I’m fascinated by Perry’s dream. If this were fiction, this section would be riddled with symbolism. There’s Biblical imagery, with the serpent in the tree. The idea that the love of money is the root of all evil. A premonition that reaching for easy riches will be his downfall.
Since I was a kid, I’ve had this same dream. Where I’m in Africa. A jungle. I’m moving through the trees toward a tree standing all alone. Jesus, it smells bad, that tree; it kind of makes me sick, the way it stinks. Only, it’s beautiful to look at – it has blue leaves and diamonds hanging everywhere. Diamonds and oranges. That’s why I’m there – to pick myself a bushel of diamonds. But I know the minute I try to, the minute I reach up, a snake is gonna fall on me. A snake that guards the tree. This fat son of a bitch living in the branches. I know beforehand, see? And Jesus, I don’t know how to fight a snake. But I figure, Well, I’ll take my chances. What it comes down to is I want the diamonds more than I’m afraid of the snake. So I go to pick one, I have the diamond in my hand, I’m pulling at it, when the snake lands on top of me. We wrestle around, but he’s a slippery sonofabitch and I can’t get a hold, he’s crushing me, you can hear my legs cracking. Now comes the part it makes me sweat to even think about. See, he starts to swallow me. Feet first. Like going down in quicksand.
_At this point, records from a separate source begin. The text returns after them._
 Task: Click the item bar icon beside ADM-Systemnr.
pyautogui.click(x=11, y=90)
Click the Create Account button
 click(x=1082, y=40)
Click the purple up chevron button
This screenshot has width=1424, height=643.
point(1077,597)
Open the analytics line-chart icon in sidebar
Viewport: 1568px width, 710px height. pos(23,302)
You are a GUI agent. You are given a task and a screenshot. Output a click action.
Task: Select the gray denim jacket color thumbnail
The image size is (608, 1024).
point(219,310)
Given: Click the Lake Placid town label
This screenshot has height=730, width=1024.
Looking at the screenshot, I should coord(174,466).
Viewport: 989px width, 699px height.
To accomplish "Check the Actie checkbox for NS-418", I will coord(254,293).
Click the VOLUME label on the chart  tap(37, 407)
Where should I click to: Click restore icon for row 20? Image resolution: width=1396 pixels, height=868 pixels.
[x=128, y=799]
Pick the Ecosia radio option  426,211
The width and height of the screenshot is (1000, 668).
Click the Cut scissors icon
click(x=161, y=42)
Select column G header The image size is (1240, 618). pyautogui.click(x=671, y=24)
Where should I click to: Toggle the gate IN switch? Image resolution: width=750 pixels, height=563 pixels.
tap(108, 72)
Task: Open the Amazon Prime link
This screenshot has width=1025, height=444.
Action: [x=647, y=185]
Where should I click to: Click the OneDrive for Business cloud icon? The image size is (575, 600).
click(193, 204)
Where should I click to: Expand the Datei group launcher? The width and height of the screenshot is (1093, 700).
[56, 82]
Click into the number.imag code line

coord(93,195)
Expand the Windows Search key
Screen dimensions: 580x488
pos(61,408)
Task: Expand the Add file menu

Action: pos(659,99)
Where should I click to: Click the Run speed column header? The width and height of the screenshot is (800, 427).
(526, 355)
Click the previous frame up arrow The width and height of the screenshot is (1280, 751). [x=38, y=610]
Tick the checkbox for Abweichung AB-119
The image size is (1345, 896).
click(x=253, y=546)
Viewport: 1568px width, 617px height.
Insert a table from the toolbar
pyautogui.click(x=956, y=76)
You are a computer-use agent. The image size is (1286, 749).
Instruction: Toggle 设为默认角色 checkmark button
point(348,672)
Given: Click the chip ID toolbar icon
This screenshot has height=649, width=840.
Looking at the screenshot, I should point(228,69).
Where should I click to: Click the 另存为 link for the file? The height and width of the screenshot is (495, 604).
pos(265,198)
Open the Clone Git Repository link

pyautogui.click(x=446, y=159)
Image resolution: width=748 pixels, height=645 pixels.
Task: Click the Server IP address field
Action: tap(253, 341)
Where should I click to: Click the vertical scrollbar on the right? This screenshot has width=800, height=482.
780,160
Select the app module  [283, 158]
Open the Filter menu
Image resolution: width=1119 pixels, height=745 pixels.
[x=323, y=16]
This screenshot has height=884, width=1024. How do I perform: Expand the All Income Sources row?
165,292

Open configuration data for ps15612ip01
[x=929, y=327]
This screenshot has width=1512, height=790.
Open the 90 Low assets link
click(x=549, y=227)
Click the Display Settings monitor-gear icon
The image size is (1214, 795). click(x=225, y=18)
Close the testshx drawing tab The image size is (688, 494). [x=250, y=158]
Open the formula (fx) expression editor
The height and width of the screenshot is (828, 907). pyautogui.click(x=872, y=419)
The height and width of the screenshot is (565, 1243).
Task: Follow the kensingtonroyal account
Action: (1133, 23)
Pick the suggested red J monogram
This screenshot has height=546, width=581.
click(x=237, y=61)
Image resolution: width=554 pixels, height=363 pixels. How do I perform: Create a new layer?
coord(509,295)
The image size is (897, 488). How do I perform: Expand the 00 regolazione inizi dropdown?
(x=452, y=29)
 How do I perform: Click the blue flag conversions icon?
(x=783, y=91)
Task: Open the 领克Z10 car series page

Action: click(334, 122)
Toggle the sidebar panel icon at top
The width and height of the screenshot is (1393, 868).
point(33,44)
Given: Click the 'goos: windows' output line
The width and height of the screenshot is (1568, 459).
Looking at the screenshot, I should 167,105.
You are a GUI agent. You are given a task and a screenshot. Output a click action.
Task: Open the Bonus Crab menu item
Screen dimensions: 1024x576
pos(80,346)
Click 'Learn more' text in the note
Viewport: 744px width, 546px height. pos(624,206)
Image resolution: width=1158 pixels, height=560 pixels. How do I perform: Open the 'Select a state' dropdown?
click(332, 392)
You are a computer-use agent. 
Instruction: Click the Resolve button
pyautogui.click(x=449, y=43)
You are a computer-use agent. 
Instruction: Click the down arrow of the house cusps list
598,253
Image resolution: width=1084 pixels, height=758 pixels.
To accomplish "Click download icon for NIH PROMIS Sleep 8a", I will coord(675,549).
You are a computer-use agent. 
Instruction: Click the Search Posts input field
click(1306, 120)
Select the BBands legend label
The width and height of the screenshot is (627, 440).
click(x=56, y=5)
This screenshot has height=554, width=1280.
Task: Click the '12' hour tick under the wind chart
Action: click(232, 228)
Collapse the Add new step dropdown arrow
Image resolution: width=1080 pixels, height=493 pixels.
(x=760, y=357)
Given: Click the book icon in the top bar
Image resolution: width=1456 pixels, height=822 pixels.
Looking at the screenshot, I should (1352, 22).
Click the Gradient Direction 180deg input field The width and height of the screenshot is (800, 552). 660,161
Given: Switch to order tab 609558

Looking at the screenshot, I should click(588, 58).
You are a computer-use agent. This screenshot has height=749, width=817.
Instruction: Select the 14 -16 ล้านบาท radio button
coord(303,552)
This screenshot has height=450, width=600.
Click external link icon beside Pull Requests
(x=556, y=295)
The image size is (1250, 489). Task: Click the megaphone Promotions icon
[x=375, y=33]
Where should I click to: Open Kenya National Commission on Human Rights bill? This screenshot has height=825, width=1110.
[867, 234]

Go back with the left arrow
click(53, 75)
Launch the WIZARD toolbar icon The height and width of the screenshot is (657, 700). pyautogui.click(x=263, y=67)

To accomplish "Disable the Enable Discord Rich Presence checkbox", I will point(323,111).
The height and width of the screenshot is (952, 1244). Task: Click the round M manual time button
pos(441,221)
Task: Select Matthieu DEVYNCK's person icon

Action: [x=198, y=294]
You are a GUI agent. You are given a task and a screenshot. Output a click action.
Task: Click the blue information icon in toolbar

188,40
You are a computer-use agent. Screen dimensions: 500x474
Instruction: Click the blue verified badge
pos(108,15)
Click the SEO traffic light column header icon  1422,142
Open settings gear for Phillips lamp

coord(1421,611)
And that bit about his legs cracking foreshadows his motorcycle accident. He says, “I know beforehand,” and elsewhere he talks about seeing things before they happen. If this were fiction, there would be a lot of deep meaning in this passage. But this is allegedly true. What are we to make of it then? Maybe his memory of his childhood dream is colored by his subsequent history, distorted by the repressed voice of his conscience.
And I really want to know the distinction between a “son of a bitch” and a “sonofabitch.” I can’t imagine Capote did that by accident.
Perry was checked for insanity, and the judge was having none of it. Something about the dream seems dissociative to me, although my knowledge of dream psychology is minimal.
…the parrot, which had first flown into his dreams when he was seven years old, a hated, hating half-breed child living in a California orphanage run by nuns – shrouded disciplinarians who whipped him for wetting his bed. It was after one of these beatings, one he could never forget (“She woke me up. She had a flashlight, and she hit me with it. Hit me and hit me. And when the flashlight broke, she went on hitting me in the dark”), that the parrot appeared, arrived while he slept, a bird “taller than Jesus, yellow like a sunflower,” a warrior-angel who blinded the nuns with its beak, fed upon their eyes, slaughtered them as they “pleaded for mercy,” then so gently lifted him, enfolded him, winged him away to “paradise.”
It’s one thing for a 7 year old to have an imaginary guardian angel. It’s quite another for him to imagine his guardian ripping out someone’s eyeballs. He talks a childhood trauma. I feel like there’s more that he’s not telling us. Later in the section he has a list of words worth remembering – thanatoid, facinorous, dyspathy, psilopher, depredate – all words which speak to his issues. There’s a whole “truth is stranger than fiction” thing going on in this section. Capote didn’t do that by accident either. He has a sympathy for his subject that he wants us to share.